Dell Inc. is considering increasing the amount of debt it’s raising in the investment-grade bond market, potentially boosting a $16 billion offering by several billion dollars, according to a person with knowledge of the matter.
The computer maker would reduce other parts of the debt financing needed to fund its buyout of EMC Corp., said the person, who asked not to be identified without authorization to speak publicly.
Dell is seeking to take advantage of lower borrowing costs in the investment-grade debt market, where yields have fallen to the lowest in about a year, Bank of America Merrill Lynch Index data show.
In all, Dell is actually borrowing less to fund the takeover. It’s planning to raise about $43 billion, the person said. That’s less than the $49.5 billion financing the company said banks committed for the deal last year.
Dell will use less debt because it anticipates raising more cash from planned asset sales, the person said. Also, the company doesn’t plan to utilize the full amount under a proposed revolving credit line, the person said.
The computer-maker’s bond offering may be the biggest of the year after Anheuser-Busch InBev NV’s $46 billion bond deal in January that backed its purchase of SABMiller Plc.
Dell may raise $3.25 billion of unsecured high-yield bonds, down from a planned $9 billion offering, the person said. The notes will be graded BB or the second-highest junk grade, S&P said in a statement Wednesday.

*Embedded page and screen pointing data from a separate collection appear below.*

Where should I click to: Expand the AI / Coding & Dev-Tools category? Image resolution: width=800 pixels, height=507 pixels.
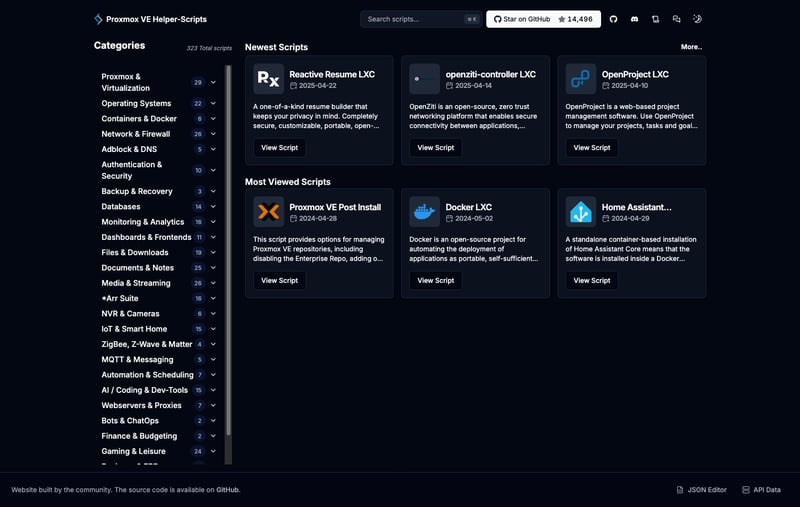213,390
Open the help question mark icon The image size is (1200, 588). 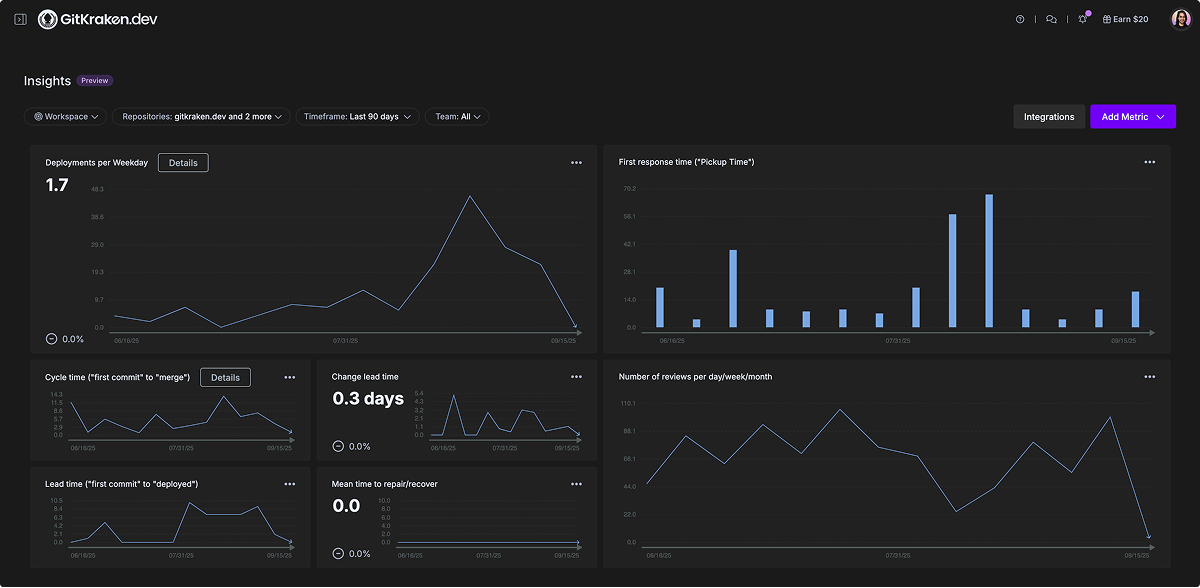coord(1020,19)
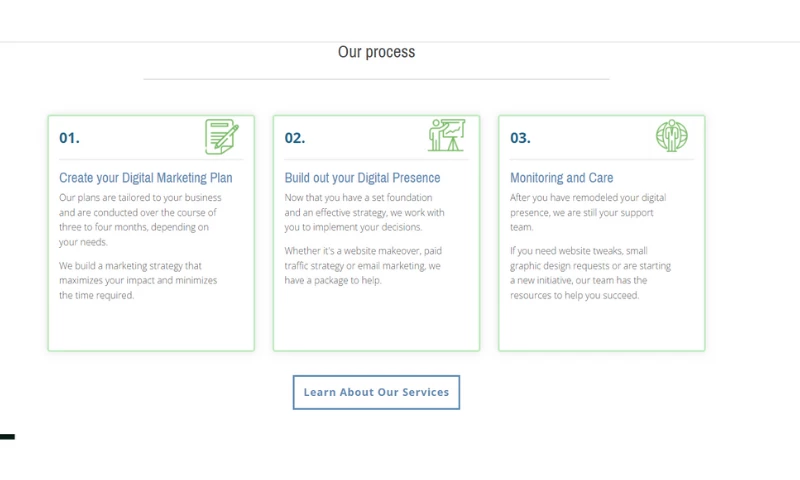Click the globe with people icon

672,135
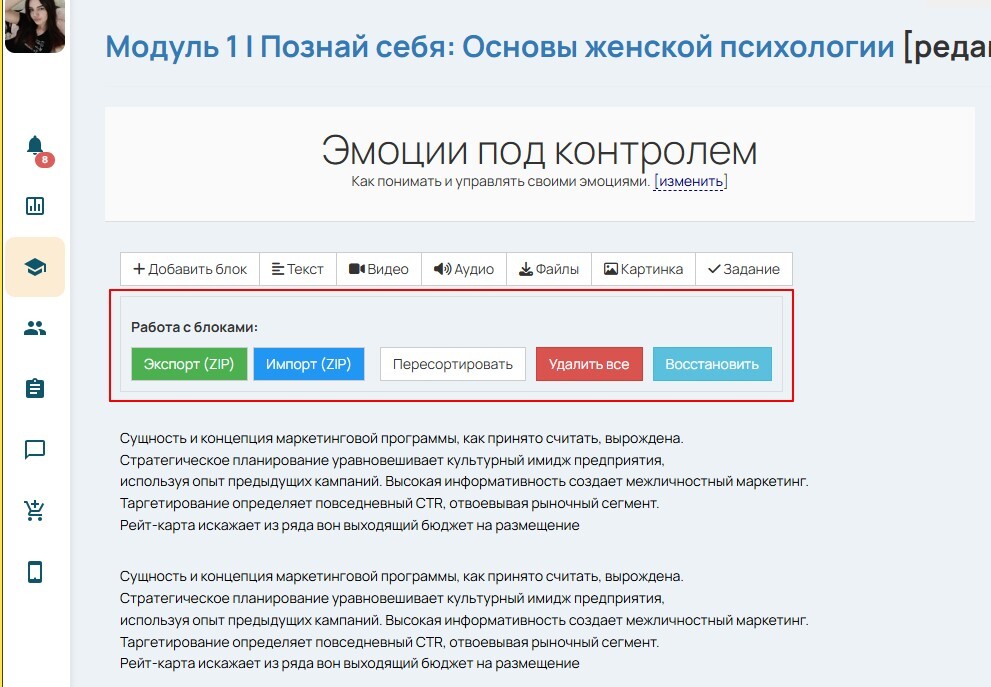Viewport: 991px width, 687px height.
Task: Open the users group icon in sidebar
Action: tap(36, 328)
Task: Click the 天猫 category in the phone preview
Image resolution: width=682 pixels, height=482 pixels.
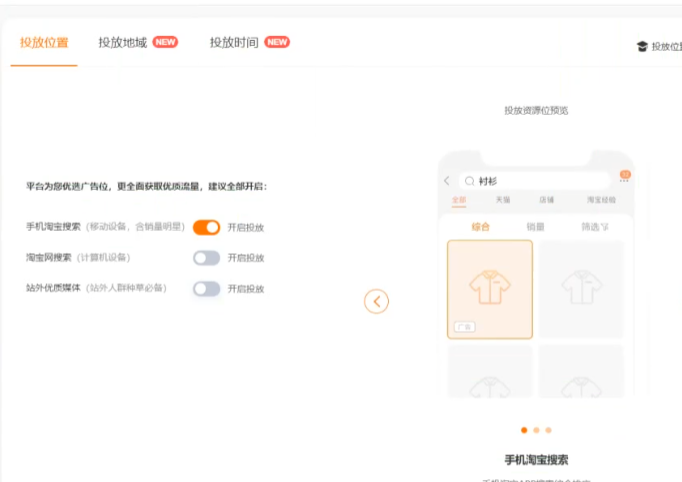Action: click(x=503, y=200)
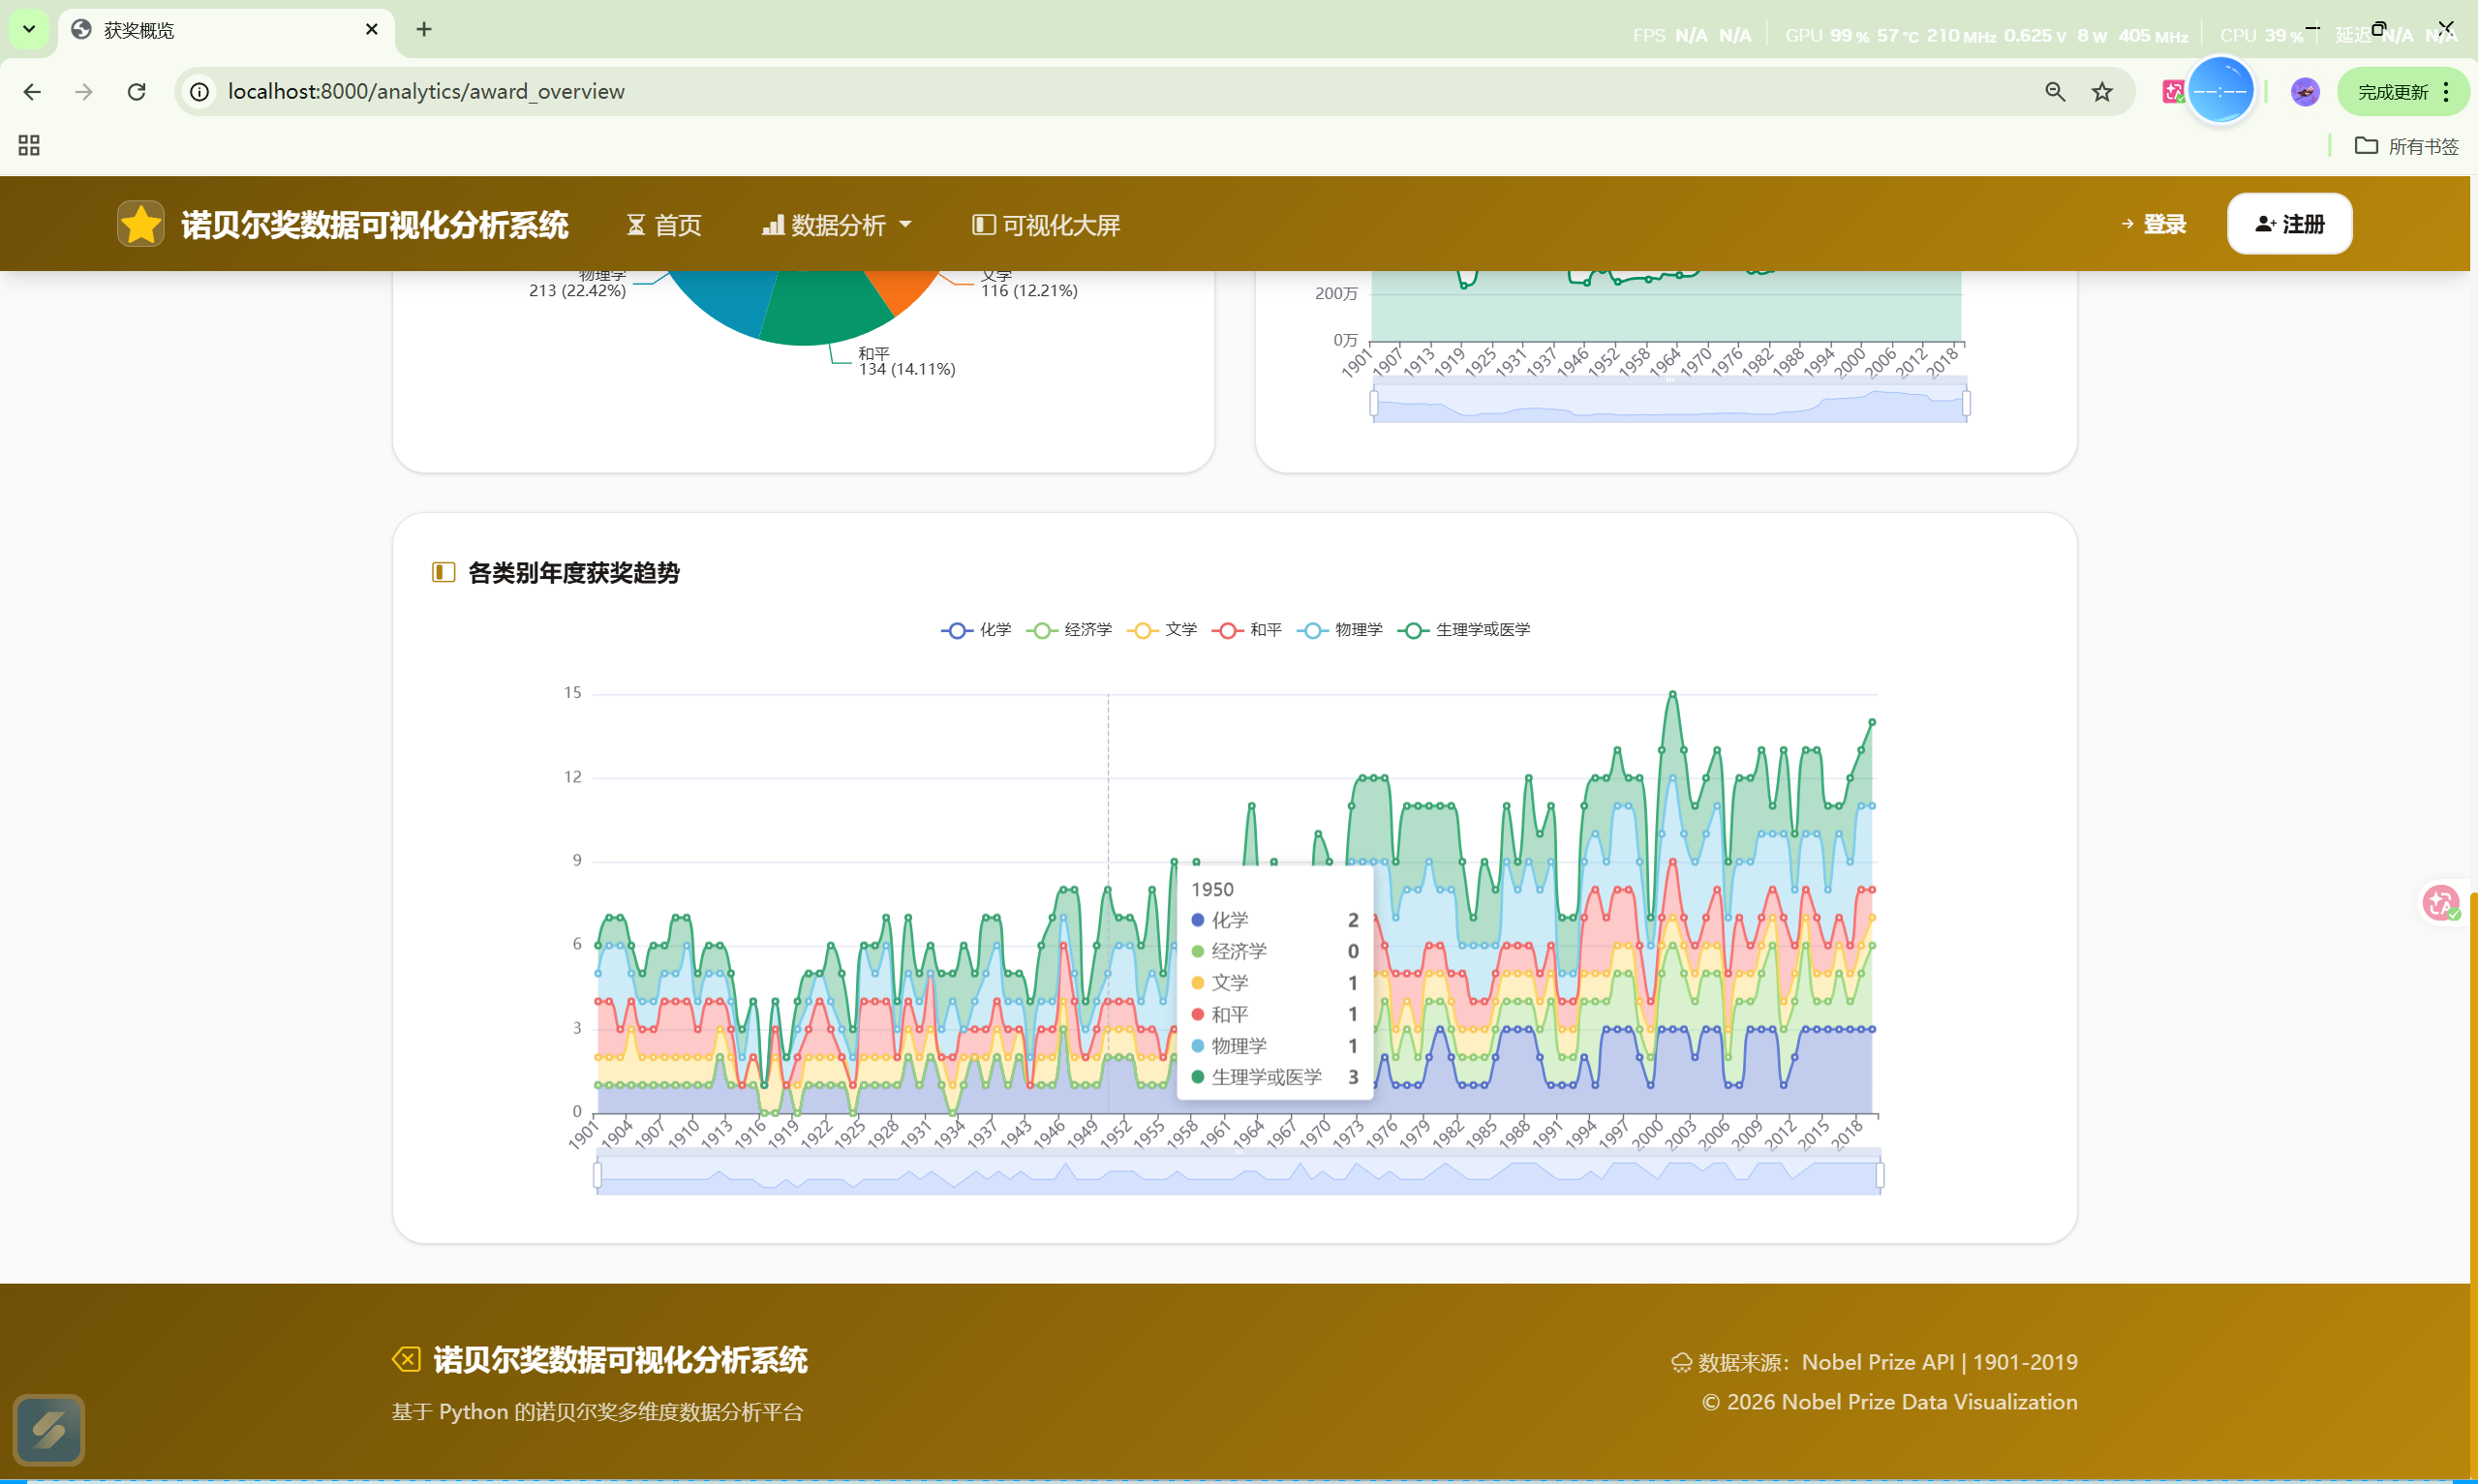Go to 首页 in the navbar

point(665,225)
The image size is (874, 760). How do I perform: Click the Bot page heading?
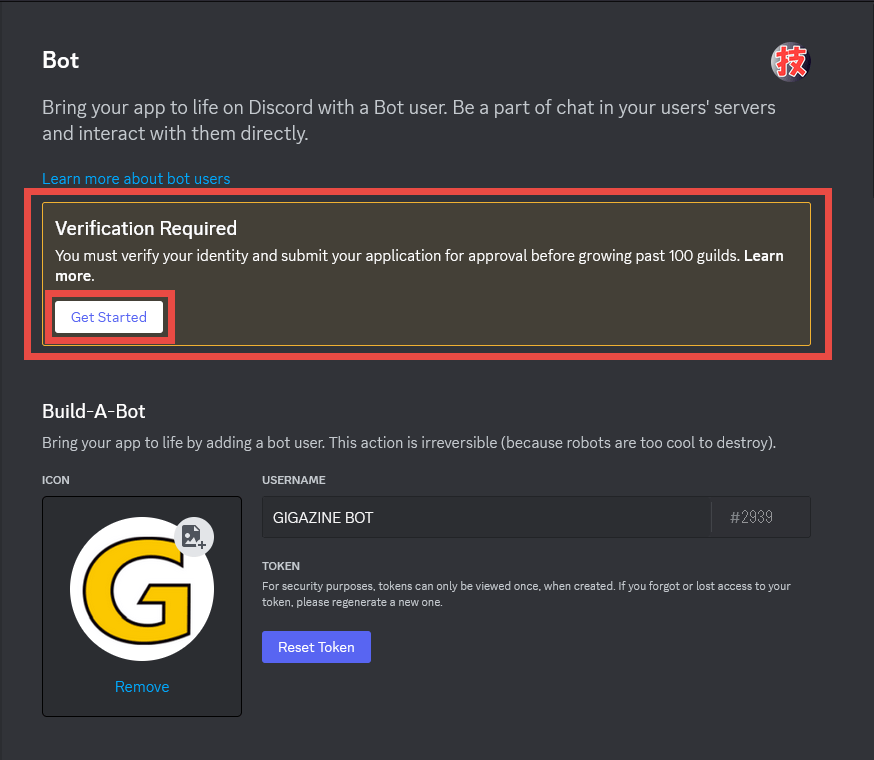[x=61, y=60]
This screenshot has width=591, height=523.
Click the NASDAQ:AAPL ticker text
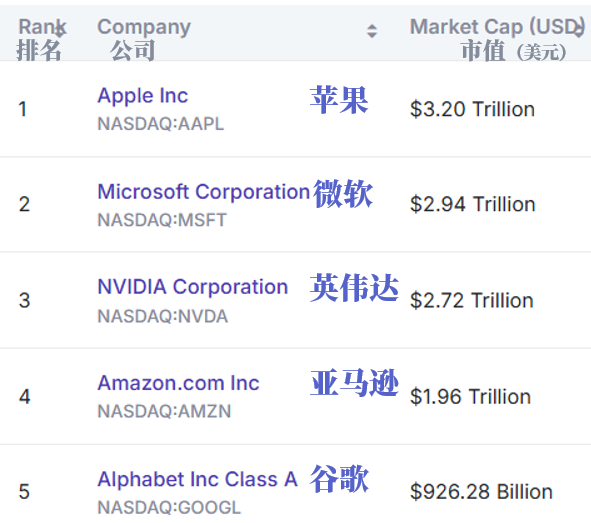161,124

The investment-grade portion of the debt may price next week, according to another person with knowledge of the offering, who asked not to be identified without authorization to speak publicly. The longest part of that offering will be a 30-year bond. Bank of America Corp., Barclays Plc, Citigroup Inc., Credit Suisse Group AG, Goldman Sachs Group Inc. and JPMorgan Chase & Co. are managing the sale.
The company also expects to raise about $4.75 billion from institutional loan investors, down from an initially planned $8 billion, another person with with knowledge of the matter said earlier. To make up the difference, the company may increase the amount of loans that it syndicates to banks.
The company needs regulatory clearance and the approval of EMC’s shareholders before it can close the deal.